In line with the findings reported in this study, some other mechanistic studies support the hypothesis that moderate alcohol consumption may actually exert beneficial effects on bone health. Low-to-moderate alcohol intake has been associated with slowing age-related bone loss by decreasing the overall rate of bone remodeling [57]. The mechanism related to the alcohol content of alcoholic beverages may rely on the relative increase in estrogen levels in women and the increase in estradiol levels in men associated with moderate alcohol consumption [58]. Moreover, there is growing evidence that the non-alcoholic fraction of alcoholic beverages may play a role in improving bone health; for instance, red wine is rich in resveratrol—a stilbene with phytoestrogenic properties that may serve as a natural alternative to conventional hormone replacement therapy, exhibiting estrogen-like effects on bone metabolism [59]. Interestingly, resveratrol has also been demonstrated in animal studies to exert multiple actions on both osteoblasts and osteoclasts in the pre-menopausal period, albeit these findings are not found in humans [60]. Moreover, other phenolic compounds contained in beer—such as phenolic acids—have been linked to ROS scavenging activity and downregulation of inflammatory mediators, including osteoclast differentiation and activity by the osteoblast production of various signaling proteins [61]. Furthermore, silicon from malt contained in wine and, more importantly, in beer, has been reported to play a role in the growth and mineralization of bone and regeneration of connective tissue [62].

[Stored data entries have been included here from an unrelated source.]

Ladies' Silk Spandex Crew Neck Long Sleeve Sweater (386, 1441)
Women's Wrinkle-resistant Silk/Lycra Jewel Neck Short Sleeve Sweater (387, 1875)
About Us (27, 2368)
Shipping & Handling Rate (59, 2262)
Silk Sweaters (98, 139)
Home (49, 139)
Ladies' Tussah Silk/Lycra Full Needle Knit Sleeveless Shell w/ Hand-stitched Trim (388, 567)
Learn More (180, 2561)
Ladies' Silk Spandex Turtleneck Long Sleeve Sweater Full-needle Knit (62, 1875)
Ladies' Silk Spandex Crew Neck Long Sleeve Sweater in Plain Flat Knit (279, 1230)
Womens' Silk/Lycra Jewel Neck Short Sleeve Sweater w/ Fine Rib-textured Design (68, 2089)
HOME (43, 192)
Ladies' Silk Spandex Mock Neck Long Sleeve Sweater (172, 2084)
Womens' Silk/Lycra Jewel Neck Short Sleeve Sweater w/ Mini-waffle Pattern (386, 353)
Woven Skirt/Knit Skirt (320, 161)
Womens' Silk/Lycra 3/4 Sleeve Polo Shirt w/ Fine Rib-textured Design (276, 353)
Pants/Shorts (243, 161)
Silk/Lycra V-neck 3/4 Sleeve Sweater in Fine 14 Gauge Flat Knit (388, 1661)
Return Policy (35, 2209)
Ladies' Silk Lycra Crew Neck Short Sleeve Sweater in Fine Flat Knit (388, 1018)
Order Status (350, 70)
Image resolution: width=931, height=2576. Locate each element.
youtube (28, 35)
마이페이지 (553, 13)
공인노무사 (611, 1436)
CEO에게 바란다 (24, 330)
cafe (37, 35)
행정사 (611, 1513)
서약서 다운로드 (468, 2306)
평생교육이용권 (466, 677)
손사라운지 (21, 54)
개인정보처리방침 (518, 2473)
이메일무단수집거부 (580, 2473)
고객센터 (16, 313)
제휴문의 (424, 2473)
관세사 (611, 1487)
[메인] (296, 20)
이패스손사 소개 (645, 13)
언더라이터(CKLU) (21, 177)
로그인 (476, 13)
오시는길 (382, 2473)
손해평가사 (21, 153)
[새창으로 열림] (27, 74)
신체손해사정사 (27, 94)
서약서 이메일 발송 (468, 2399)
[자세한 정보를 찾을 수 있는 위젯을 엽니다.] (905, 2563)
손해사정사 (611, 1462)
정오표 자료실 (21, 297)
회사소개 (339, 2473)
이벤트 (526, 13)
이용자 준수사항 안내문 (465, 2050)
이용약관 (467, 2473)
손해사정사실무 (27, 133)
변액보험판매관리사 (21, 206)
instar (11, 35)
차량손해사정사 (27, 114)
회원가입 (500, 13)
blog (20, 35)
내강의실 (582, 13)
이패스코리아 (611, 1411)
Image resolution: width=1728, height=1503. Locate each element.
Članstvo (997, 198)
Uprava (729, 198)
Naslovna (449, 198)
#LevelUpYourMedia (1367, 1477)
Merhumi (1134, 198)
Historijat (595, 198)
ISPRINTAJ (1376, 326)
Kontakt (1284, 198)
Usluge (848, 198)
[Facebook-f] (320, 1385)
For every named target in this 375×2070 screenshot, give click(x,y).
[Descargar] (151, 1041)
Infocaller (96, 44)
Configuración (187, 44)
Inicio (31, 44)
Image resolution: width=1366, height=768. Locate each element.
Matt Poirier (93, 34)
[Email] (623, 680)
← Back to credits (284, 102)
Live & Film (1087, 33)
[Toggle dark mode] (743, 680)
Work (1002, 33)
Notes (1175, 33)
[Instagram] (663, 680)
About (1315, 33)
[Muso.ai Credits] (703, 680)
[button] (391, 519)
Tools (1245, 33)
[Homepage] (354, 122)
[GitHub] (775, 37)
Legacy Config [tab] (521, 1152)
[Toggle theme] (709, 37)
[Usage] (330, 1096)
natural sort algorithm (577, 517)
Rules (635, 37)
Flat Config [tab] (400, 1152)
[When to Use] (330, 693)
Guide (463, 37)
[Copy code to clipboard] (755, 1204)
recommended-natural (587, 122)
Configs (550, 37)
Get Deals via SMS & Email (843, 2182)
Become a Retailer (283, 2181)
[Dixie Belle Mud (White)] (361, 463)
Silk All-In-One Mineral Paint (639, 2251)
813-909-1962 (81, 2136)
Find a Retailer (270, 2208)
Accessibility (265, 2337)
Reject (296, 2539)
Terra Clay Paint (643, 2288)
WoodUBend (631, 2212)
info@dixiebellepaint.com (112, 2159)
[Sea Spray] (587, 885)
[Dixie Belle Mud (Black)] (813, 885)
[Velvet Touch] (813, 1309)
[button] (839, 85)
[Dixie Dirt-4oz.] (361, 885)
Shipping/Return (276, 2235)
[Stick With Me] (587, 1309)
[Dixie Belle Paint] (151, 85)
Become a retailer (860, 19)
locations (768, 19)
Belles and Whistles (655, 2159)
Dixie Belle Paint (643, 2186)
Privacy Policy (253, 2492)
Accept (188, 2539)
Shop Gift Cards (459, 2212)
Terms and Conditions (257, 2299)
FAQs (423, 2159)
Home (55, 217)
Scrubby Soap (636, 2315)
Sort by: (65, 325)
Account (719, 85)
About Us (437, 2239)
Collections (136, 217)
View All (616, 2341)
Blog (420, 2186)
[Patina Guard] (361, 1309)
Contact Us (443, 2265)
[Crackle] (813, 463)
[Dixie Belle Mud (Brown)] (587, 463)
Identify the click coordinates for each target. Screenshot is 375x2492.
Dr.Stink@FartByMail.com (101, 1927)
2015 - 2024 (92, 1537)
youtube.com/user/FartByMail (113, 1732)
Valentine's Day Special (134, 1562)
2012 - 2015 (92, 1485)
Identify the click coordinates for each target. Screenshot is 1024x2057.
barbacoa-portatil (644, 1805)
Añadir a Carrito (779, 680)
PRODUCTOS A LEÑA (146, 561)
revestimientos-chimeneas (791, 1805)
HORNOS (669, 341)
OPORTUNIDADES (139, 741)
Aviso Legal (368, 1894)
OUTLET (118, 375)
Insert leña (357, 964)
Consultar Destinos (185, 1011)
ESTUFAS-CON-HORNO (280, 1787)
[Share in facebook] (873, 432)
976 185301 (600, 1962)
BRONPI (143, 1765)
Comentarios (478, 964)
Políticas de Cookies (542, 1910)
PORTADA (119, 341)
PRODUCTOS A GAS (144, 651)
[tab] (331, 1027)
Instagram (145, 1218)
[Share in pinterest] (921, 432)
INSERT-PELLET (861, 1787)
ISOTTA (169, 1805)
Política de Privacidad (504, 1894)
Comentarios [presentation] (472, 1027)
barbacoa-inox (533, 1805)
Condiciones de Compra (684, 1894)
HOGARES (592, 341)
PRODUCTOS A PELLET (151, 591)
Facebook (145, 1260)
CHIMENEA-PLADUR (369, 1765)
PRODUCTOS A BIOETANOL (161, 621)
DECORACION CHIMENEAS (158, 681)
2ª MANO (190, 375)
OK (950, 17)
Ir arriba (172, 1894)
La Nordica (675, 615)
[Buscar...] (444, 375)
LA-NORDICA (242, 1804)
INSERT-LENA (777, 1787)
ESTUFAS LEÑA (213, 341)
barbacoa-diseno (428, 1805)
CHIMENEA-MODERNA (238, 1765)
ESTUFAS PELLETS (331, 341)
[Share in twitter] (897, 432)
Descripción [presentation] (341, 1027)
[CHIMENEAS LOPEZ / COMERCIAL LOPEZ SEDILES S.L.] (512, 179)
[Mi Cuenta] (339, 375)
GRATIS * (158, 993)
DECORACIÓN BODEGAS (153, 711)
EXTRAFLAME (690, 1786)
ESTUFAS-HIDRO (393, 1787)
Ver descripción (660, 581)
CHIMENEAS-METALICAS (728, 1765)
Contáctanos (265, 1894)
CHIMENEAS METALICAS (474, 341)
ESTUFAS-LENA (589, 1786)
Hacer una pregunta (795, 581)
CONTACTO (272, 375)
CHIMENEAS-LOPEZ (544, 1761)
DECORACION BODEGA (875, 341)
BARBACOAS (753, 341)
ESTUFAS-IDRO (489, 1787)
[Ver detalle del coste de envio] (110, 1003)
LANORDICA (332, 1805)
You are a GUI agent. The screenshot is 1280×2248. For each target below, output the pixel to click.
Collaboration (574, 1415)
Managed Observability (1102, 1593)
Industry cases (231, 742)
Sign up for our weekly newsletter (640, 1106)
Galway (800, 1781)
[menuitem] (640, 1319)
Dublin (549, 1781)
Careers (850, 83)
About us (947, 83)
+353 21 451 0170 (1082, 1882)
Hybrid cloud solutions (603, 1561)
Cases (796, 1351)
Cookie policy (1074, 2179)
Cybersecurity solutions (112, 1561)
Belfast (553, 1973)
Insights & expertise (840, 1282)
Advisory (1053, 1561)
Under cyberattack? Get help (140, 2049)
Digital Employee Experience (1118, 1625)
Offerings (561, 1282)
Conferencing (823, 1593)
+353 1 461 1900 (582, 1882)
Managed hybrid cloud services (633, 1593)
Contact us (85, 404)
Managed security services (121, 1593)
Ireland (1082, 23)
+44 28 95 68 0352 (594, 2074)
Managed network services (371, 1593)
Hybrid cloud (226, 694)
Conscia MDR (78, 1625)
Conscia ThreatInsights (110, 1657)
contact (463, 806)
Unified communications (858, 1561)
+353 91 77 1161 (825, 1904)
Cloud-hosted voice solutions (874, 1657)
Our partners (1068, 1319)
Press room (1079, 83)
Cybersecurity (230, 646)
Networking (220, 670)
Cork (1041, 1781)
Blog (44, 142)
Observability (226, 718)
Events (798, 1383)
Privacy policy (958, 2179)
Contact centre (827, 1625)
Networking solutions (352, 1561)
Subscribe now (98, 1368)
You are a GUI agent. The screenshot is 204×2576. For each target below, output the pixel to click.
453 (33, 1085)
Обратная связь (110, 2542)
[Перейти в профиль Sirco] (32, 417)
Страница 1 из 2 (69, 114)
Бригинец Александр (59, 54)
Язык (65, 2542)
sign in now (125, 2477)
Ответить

The present study has some limitations that should be taken into account when considering the results. First, the observational design of the original studies included does not allow us to assert causality of relationships, but only the association between consumption of alcohol and the outcomes investigated. Second, the alcohol intake was generally assessed during interviews or visits, and may not reflect early exposure or a lifelong habit. Third, the assessment of alcohol consumption fails to identify drinking patterns, which can only be hypothesized. Fourth, the increases in BMD values in light- compared to non-drinkers are not clinically relevant; however, these results should not be interpreted as a clinical improvement in BMD values in light drinkers, but rather as a null effect.

5. Conclusions

In conclusion, there is consistent evidence that increased alcohol consumption is associated with higher risk of osteoporotic fracture. However, the role of alcohol at lower doses is uncertain, given that BMD was even higher in moderate consumers compared to abstainers. The complexity of interpreting results on alcohol consumption summarizes the mixed interpretation of this major public health concern. There is confusion between modern alcohol drinking patterns and alcohol consumption within the context of a cultural heritage actually delivering health benefits associated with consolidated habits, such as a moderate daily consumption during meals—as opposed to binge drinking over a restricted time of the day. Therefore, alcohol consumers should consider that both the doses and patterns of consumption may impact bone health. Future studies are needed in order to elucidate the role of the behaviors related to alcohol consumption and their relationship with bone health.